The problem:
Pick up the Black History Month column below after its final paragraph and continue it.

BEGIN Extracted text

On My Soapbox: Black History from a child

This column represents the thoughts and opinions of Jason Hennington. This is NOT the opinion of the Taylor Press.

For this column, I had probably the most interesting interview I've ever conducted as a journalist. I interviewed my children Jasmine, 9, and Tiana, 5, about Black History Month. The answers I received were incredible and shows just how attentive these girls are.

"Black History is a month where you celebrate black people who changed the world," Jasmine told me.

When I asked her who she could tell me about, the first three names she said were Rosa Parks, Ruby Bridges and Martin Luther King – all in that order.

"[Ruby Bridges] was the first African American girl to go to an all-white school," Jasmine told me. "I learned about it in first, second and third grade, and my teacher posted an assignment in fourth grade and I read about her."

She continued to tell me about the 44th president, who was elected before she was born, Barack Obama. She knew his birthday, that he was the first African American president and his vice president.

She even quoted Maya Angelou.

"I know that people will forget what you said. People will forget what you did, but people will never forget how you made them feel."

It was great hearing her talk about these different people, but what surprised me was when I asked about people she didn't know, like Carter G. Woodson, Malcolm X and W.E.B. Du Bois. She wanted to know and learn more because these people are considered black history.

END Extracted text
BEGIN Supplied entries

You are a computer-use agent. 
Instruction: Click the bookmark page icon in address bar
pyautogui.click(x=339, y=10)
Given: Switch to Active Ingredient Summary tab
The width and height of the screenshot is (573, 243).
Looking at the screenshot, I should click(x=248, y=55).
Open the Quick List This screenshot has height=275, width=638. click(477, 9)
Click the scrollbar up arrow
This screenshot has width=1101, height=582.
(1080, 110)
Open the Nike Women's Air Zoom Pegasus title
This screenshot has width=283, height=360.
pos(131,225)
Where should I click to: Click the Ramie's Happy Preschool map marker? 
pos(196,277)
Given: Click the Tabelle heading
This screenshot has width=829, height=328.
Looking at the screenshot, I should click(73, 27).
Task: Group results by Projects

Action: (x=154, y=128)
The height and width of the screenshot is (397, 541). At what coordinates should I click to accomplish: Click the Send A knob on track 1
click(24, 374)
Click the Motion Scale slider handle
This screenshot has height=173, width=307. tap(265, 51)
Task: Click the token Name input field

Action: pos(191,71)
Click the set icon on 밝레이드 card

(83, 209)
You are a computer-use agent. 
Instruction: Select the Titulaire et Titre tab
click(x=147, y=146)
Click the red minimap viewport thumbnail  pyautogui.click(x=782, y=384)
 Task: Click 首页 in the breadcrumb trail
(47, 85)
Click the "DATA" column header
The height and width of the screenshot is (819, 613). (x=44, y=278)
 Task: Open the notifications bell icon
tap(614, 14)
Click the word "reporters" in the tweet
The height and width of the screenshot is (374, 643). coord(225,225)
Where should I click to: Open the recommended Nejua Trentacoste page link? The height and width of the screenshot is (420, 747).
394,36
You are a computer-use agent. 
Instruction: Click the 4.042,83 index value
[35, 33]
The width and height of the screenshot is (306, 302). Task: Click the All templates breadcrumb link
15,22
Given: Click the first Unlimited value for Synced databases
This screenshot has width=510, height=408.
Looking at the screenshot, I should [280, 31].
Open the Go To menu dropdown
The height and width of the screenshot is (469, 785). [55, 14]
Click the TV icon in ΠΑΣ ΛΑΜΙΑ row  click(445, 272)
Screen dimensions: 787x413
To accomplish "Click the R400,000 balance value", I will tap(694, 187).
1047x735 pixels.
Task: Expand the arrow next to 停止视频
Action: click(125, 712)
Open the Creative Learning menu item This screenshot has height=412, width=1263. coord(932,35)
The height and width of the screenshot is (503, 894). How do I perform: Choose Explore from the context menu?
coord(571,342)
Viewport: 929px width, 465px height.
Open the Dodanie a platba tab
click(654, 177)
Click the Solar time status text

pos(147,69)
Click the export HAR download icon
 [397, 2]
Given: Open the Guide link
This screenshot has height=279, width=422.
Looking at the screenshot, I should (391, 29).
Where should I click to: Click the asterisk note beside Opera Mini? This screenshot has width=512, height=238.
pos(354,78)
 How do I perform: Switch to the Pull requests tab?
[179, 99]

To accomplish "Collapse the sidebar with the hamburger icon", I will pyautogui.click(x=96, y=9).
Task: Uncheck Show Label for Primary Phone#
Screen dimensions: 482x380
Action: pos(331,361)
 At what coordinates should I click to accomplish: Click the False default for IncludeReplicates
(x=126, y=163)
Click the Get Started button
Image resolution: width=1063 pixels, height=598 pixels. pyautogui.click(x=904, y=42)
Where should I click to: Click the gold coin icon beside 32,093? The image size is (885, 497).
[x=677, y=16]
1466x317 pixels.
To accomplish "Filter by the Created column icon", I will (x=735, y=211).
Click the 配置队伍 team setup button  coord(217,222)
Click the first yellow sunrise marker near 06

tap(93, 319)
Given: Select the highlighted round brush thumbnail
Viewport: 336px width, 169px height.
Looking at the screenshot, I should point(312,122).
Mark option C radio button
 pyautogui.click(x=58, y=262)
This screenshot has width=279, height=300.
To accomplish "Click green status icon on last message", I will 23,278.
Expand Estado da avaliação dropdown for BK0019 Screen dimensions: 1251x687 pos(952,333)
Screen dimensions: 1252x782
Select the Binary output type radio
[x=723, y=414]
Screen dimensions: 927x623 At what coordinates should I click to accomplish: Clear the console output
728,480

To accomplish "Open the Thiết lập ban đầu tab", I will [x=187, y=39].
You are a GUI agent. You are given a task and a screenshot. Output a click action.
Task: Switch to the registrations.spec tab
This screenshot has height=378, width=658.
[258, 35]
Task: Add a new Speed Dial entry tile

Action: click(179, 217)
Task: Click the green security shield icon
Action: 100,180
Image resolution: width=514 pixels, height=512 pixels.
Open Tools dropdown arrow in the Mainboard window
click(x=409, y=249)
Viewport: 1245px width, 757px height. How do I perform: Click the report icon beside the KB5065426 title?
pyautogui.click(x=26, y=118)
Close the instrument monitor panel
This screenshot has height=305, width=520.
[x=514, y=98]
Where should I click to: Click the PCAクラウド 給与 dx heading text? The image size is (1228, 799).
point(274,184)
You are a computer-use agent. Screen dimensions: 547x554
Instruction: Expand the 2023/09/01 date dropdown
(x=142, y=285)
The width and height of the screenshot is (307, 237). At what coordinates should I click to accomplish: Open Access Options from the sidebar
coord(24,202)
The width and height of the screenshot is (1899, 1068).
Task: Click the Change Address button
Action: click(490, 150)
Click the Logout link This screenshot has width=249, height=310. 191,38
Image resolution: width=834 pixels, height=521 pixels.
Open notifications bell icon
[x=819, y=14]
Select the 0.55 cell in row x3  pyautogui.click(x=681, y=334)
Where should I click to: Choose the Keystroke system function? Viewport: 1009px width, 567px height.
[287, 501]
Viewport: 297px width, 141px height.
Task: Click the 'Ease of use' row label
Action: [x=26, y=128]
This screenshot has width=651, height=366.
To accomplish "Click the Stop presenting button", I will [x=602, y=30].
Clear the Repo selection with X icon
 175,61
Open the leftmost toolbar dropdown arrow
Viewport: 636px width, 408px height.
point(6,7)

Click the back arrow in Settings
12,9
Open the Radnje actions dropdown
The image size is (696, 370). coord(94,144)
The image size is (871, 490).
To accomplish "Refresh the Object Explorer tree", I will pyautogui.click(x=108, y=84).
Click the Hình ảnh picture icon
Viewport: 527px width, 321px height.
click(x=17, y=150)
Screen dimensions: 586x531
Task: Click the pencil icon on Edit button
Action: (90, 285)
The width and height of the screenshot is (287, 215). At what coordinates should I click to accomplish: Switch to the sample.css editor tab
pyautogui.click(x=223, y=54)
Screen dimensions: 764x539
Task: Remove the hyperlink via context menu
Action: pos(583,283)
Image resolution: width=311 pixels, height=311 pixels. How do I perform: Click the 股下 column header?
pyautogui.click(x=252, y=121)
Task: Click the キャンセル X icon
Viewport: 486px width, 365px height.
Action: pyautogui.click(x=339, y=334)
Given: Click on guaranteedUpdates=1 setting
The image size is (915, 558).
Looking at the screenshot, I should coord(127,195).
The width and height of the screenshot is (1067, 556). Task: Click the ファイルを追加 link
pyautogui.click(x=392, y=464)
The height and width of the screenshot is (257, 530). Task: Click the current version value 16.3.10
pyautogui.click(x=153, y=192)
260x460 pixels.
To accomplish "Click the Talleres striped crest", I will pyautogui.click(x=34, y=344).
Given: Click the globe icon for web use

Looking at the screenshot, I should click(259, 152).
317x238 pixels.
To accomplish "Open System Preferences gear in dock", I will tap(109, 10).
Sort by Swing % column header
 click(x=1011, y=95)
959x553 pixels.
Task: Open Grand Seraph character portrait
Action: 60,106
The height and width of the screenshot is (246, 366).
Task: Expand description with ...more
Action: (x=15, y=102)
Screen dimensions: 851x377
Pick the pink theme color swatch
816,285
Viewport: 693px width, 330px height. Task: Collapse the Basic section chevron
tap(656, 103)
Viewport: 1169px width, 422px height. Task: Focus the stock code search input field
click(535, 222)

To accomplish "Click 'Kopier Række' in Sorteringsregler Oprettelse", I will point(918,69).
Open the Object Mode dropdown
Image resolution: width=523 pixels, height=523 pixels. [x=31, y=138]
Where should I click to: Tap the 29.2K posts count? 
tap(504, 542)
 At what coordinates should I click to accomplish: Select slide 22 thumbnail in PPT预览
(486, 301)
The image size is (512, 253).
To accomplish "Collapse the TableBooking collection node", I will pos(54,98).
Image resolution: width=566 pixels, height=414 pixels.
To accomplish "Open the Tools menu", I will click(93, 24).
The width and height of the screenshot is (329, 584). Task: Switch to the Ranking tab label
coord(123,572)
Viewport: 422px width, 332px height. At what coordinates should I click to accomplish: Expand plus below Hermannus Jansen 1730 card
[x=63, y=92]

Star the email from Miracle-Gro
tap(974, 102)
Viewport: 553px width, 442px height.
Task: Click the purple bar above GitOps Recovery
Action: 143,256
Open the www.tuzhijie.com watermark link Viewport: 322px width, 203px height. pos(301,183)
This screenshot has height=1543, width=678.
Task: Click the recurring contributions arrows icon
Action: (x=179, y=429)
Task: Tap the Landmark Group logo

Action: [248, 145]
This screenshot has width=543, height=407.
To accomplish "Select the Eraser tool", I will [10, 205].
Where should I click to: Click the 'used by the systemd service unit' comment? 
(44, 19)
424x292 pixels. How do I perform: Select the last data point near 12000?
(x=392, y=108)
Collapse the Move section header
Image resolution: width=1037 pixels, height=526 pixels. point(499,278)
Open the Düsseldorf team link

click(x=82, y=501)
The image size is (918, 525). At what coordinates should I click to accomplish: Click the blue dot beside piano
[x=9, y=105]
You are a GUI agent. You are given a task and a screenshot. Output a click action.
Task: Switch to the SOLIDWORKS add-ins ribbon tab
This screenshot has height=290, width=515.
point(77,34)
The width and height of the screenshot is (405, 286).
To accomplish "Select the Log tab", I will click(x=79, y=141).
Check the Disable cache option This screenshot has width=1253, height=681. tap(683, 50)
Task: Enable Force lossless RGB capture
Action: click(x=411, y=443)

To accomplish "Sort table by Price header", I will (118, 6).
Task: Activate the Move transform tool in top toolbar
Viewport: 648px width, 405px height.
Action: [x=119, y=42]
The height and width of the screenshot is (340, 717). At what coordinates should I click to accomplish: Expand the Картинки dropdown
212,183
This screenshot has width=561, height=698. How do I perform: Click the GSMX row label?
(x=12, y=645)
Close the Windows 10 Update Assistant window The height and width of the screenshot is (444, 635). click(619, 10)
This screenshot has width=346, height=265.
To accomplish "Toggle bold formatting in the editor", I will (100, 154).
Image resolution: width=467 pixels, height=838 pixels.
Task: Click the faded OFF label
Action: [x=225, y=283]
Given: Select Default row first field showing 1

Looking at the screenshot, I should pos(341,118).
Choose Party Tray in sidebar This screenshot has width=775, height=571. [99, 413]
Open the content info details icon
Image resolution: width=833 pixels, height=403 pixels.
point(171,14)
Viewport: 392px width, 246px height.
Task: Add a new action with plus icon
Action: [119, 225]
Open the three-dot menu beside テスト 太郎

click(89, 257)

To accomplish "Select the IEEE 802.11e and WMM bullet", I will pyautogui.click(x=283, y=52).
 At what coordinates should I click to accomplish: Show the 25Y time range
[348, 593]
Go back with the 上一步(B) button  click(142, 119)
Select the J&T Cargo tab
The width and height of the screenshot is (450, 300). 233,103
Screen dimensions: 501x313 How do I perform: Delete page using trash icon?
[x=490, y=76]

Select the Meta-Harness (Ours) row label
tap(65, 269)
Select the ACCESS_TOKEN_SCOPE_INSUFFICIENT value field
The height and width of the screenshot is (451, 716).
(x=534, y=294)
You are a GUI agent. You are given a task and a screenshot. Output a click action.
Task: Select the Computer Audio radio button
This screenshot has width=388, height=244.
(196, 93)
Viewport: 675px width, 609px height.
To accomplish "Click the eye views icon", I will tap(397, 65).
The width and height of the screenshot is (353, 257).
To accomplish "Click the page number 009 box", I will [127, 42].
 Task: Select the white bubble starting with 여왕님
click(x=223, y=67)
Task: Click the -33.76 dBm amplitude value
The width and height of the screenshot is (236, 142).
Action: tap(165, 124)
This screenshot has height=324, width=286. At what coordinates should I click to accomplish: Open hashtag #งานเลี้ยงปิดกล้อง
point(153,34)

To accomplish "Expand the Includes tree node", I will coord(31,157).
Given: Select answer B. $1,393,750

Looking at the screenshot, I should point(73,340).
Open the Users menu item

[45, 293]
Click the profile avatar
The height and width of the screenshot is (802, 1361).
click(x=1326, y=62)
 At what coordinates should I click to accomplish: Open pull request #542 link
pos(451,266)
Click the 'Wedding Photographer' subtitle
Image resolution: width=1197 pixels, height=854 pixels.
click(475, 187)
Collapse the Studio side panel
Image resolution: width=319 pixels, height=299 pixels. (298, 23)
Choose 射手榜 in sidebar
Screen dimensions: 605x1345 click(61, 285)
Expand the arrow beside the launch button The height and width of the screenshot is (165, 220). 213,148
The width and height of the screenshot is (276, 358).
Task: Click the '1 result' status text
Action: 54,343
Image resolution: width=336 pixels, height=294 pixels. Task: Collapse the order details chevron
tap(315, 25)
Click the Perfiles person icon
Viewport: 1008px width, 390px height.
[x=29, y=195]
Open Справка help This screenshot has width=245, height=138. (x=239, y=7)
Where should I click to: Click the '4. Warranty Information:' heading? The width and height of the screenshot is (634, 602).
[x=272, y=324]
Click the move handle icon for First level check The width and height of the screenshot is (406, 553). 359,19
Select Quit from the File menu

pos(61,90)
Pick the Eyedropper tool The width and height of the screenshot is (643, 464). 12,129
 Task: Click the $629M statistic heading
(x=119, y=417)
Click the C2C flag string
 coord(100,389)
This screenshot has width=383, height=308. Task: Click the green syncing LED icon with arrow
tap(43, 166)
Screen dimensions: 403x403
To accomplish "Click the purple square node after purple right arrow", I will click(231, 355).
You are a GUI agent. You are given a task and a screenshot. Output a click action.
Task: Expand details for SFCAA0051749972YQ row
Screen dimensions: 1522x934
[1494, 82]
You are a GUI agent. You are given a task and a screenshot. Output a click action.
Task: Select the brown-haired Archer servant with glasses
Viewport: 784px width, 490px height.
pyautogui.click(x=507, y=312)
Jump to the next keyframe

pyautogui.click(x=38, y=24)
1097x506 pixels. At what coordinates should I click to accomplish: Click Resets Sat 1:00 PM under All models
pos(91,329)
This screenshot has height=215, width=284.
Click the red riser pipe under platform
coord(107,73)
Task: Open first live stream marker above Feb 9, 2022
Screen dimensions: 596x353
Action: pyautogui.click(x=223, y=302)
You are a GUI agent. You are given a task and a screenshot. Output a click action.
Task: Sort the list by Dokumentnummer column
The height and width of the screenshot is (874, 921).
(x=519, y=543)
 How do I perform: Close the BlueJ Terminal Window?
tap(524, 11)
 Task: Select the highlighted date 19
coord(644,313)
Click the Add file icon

END Supplied entries

Answer to the problem:
"It is important for us to learn black history, especially for me considering that I am black," Jasmine said. "It's important so that you remember the people who changed the world and learn from their success and mistakes."

I asked her if there are still people creating black history, and she named me and her mother because of the jobs we do.

"He works in the newspaper and tells all kinds of crazy stories. He works at the newspaper tells the world what's happening," she said. "My mom because she is a nurse and works to help people, especially in a pandemic."

The conversation changed a bit when I interviewed Tiana, because she didn't know much about Black History Month, except that you celebrate people. She recognized the name Martin Luther King, but only knew he said “I have a dream” and was shot.

Then she told me about her friends Eva, Taylor and Peyton. Each of them had a "beautiful" trait that made them her friend. They all treat her nice and play with her.

What was interesting, Tiana never mentioned a skin tone or gender, just that they are her friends.

If all children carry this mindset into adulthood, maybe hate could become history.

I'm going to get off my soapbox now. Valentine's Day is Sunday, but it's just another day to me. I will go broke buying things for my wife and the girls though.

"I believe the children are our future. Teach them well and let them lead the way."